In April 2010 we travelled to the previous French territories of Cambodia and Vietnam: ‘French Indochina’, as they had been called when I started school; until 1954. Since then many things have changed. But of course, this has been a region of change for tens of thousands of years. Our trip ‘filled in’ areas of the map between our previous trips to India and China and did not disappoint. There is certainly a sense in which Indochina is a blend of China and India; with differences tangential to both. Both have recovered from recent conflicts of which there is still evidence everywhere, like the smell of gunpowder after fireworks.
As the Ganges dominates north-eastern India so the Mekong River dominates this region. From the Tibetan Plateau it flows through China's Yunnan province, Burma, Laos and Thailand meandering more slowly as it crosses Cambodia and on into Vietnam. Its plain is flat and fertile and numerous societies, cultures and religions have left their marks here.
Not so long ago, in geological terms, Indochina was a lot bigger. When humans first arrived it was possible to walk all the way to Java.
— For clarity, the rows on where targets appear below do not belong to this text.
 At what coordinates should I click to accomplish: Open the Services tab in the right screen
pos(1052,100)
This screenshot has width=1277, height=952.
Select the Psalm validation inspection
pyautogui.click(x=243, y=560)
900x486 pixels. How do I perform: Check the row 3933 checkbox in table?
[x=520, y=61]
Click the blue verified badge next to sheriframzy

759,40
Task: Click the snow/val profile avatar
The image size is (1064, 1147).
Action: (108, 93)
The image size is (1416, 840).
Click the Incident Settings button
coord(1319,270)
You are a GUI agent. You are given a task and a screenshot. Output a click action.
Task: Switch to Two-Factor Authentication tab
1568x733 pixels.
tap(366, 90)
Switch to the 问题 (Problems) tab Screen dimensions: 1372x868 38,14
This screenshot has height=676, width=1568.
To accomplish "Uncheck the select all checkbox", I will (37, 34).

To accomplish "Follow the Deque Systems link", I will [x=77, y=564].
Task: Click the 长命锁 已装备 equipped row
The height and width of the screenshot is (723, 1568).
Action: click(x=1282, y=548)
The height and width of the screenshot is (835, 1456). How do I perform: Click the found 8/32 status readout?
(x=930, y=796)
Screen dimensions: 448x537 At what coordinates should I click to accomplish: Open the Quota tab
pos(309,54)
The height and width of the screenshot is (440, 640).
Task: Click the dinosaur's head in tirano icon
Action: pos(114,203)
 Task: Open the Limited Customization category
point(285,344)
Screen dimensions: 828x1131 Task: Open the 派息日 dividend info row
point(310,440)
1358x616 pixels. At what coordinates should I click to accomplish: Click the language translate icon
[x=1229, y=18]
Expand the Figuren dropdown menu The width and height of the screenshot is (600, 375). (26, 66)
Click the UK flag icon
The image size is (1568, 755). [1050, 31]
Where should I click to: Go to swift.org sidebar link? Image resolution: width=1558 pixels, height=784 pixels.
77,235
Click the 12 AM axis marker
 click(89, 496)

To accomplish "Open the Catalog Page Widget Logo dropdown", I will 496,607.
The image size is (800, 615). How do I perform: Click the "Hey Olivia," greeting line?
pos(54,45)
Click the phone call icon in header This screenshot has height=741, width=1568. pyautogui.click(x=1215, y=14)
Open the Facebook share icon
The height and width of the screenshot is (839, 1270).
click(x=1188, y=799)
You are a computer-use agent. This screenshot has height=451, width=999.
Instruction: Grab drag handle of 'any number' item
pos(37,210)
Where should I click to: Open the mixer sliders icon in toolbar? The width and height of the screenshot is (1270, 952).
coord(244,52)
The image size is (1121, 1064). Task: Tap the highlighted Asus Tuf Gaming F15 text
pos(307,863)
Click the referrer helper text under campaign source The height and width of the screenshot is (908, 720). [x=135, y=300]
The Gulf of Thailand across to Borneo and Java was a low-lying plain probably intersected by substantial rivers.
Stone Age and early Bronze Age humans lost this territory and overland routes to inundation due to sea level rise and tectonic activity (making Australia even more isolated around ten thousand years ago); this rise continues slowly today, ever-changing the shorelines.
From Wikipedia: Early Human Migration & Sea Level change
With the advent of metals technology and organised agriculture, civilisation began to develop across these lands spawning trade routes, great empires, great tyrants and maybe a few benign rulers. In turn, these cultures were a great breeding ground for religion; to give meaning and succour to the disadvantaged; to justify power and the rule of law; to give the powerful hope that their power would never end; and maybe, to encourage the well off to help those less so. As one empire fell so another took its place; from dust unto dust; ‘for all is vanity’; to borrow from another religion.